Fatigue, drugs and alcohol in the workplace are serious issues that can put the health and safety of your staff at risk and affect performance and productivity. You need to manage these three risks like any other significant hazard in your workplace.

Fatigue is extreme tiredness that can be felt both physically and mentally. It’s generally a result of doing too much or not getting enough sleep. It can lead to reduced strength, speed, reaction time, coordination, decision making, or balance. All these effects can be dangerous in the workplace, both to the fatigued employee and to others.

What you must do

  • Take active steps to monitor and reduce excessive tiredness in your workplace.
  • Focus on areas of work that could lead to tiredness or increased alcohol or drug use. Shift work, long hours and night work are leading causes of these issues. If they’re part of your business, you must manage that risk and be mindful of the culture you create.
  • Identify the risks to your business and staff from any employee under the influence of drugs or alcohol and decide how you will deal with these risks.

What you could do

  • Spend time working with employees on the best shift roster to avoid excessive tiredness.

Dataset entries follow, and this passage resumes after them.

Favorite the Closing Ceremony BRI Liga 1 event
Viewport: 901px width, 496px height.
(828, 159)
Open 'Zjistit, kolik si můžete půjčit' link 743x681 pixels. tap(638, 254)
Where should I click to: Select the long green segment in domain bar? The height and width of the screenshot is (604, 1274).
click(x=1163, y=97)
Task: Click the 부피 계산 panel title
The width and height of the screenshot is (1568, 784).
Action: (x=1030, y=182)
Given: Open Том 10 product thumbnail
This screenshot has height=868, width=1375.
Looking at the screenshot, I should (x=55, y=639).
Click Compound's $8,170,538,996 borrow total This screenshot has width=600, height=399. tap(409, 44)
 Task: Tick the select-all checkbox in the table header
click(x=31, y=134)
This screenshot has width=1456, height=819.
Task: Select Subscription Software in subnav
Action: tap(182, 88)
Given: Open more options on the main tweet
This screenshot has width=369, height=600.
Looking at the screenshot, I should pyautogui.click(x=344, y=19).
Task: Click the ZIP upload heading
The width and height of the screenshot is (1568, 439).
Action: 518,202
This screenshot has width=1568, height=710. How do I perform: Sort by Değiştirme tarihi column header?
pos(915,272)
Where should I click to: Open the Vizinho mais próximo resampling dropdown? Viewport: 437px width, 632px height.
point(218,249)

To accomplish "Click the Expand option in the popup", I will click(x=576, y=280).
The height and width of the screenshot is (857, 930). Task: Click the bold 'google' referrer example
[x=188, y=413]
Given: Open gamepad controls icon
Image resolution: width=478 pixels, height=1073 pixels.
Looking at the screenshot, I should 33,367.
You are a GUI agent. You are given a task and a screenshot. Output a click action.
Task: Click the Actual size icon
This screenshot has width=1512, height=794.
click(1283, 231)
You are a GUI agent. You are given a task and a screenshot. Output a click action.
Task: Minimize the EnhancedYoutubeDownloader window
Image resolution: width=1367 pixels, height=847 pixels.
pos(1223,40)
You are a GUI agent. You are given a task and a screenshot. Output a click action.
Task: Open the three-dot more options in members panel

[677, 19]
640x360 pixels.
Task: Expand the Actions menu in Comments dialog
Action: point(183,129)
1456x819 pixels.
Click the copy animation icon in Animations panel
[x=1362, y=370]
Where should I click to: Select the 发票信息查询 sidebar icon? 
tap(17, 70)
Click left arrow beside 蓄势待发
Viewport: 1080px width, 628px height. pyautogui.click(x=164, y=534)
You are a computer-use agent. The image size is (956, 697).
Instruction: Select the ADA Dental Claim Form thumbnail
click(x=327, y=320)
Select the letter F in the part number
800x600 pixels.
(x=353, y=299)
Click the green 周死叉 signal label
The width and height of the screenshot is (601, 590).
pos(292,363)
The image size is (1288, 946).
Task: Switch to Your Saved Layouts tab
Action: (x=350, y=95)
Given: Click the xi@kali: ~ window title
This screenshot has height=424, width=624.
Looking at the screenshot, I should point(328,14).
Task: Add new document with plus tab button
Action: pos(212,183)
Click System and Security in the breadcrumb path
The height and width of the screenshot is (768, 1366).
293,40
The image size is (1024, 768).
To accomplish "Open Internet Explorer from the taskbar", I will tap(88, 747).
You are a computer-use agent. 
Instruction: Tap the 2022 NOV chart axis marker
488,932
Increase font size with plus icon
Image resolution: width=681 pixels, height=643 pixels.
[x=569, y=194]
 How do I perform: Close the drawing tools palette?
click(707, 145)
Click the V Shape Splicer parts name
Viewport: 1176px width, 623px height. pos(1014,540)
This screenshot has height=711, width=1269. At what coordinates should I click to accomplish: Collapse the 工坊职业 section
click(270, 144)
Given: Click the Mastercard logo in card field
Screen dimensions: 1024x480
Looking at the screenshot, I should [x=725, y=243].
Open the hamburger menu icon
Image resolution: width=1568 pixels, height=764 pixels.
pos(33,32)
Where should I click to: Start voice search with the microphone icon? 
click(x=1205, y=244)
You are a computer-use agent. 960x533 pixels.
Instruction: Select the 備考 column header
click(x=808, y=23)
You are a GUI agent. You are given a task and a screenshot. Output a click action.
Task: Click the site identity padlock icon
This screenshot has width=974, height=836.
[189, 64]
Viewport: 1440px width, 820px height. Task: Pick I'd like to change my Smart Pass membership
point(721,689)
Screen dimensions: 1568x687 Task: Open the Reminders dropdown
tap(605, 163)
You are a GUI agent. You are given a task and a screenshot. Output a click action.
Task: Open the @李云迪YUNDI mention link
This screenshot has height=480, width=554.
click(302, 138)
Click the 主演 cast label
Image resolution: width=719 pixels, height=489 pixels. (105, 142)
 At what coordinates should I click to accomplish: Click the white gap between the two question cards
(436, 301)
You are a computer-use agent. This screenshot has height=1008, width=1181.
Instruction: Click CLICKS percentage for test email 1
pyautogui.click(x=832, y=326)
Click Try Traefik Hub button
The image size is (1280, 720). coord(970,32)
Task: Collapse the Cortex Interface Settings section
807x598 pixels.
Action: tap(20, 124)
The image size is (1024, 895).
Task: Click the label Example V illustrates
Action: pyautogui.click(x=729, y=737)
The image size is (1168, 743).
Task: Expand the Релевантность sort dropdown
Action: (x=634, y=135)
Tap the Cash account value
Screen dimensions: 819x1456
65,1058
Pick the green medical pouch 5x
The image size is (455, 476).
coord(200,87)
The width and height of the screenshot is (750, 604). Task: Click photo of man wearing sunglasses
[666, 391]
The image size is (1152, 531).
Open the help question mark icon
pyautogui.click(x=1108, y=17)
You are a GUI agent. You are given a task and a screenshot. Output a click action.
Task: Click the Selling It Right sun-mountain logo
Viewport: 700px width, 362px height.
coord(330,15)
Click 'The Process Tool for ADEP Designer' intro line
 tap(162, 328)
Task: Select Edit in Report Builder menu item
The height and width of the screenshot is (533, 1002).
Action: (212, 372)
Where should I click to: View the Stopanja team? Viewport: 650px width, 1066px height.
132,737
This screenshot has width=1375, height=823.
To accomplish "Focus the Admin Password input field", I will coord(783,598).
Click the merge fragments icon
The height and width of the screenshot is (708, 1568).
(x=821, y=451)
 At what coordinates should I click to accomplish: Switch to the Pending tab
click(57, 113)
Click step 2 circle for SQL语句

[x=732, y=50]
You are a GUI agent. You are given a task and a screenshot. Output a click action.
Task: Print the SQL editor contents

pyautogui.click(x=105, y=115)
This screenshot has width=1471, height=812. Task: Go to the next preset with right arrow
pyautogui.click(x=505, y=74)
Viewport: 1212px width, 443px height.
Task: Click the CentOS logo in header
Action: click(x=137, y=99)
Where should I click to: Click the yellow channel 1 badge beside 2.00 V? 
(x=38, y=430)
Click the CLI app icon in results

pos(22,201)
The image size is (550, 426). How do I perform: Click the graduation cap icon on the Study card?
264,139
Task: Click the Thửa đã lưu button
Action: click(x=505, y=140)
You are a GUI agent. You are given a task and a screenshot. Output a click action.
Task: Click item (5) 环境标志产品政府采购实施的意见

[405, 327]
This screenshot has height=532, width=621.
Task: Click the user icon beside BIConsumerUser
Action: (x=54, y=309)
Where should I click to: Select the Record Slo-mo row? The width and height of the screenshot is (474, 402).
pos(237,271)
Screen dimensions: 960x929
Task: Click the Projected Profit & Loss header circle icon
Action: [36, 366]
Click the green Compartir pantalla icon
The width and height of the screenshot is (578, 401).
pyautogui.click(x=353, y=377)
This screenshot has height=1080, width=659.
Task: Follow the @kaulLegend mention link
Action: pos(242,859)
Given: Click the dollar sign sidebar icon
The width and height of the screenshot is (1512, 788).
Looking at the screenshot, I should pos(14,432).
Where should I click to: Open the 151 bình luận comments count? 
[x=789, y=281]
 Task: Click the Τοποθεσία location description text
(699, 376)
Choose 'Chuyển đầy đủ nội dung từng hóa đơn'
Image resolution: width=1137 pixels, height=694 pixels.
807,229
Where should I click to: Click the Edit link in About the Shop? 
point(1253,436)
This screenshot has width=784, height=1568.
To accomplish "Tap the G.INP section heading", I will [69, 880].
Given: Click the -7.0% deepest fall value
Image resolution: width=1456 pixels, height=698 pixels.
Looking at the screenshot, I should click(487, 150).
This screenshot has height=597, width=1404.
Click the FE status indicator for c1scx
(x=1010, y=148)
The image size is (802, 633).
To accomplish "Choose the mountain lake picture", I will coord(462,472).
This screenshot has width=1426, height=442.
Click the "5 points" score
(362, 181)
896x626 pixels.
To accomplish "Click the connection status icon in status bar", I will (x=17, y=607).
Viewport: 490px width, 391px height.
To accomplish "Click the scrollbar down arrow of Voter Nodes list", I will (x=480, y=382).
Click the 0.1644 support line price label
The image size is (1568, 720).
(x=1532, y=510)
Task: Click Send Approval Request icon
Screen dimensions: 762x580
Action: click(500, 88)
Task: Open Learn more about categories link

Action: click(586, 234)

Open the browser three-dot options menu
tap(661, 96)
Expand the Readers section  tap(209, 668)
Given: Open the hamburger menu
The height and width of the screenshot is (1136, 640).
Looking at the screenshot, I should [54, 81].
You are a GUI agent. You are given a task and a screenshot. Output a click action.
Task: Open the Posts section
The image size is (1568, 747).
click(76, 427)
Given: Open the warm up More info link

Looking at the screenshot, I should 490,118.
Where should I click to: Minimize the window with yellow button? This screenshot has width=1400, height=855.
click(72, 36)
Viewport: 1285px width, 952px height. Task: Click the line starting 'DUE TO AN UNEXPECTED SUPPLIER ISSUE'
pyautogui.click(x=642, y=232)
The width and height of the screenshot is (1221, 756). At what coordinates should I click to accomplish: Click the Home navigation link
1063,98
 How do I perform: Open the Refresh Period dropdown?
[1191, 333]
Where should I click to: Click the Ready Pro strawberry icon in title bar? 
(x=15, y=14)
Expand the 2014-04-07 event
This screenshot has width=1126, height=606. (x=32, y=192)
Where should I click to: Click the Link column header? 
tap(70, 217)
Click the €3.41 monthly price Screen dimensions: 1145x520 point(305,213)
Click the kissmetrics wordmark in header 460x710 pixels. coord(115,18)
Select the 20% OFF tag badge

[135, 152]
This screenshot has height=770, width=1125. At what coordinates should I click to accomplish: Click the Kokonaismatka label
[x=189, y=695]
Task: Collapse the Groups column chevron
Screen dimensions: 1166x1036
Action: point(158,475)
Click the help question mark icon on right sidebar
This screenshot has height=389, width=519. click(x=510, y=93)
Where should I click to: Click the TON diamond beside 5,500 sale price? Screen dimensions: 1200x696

Some flexibility on your part can help reduce health and safety risks and improve morale and productivity.
  • Develop a drug and alcohol policy to ensure staff understand your expectations for maintaining an alcohol and drug free work environment, and for dealing with substance abuse in the workplace.
  • Include a clause on drug testing in the employment agreements of staff performing high risk tasks.
  • If you know one of your staff is holding down two jobs you’ll need to consider how that’s affecting their health—even if they are only working part time for you.  If you know about it, you must manage it.
  • Tips for your employees on getting a quality sleep include not relying on sleeping pills; avoiding caffeine, alcohol and drugs; getting regular exercise, but not just before bedtime, and avoiding large fatty meals before going to bed.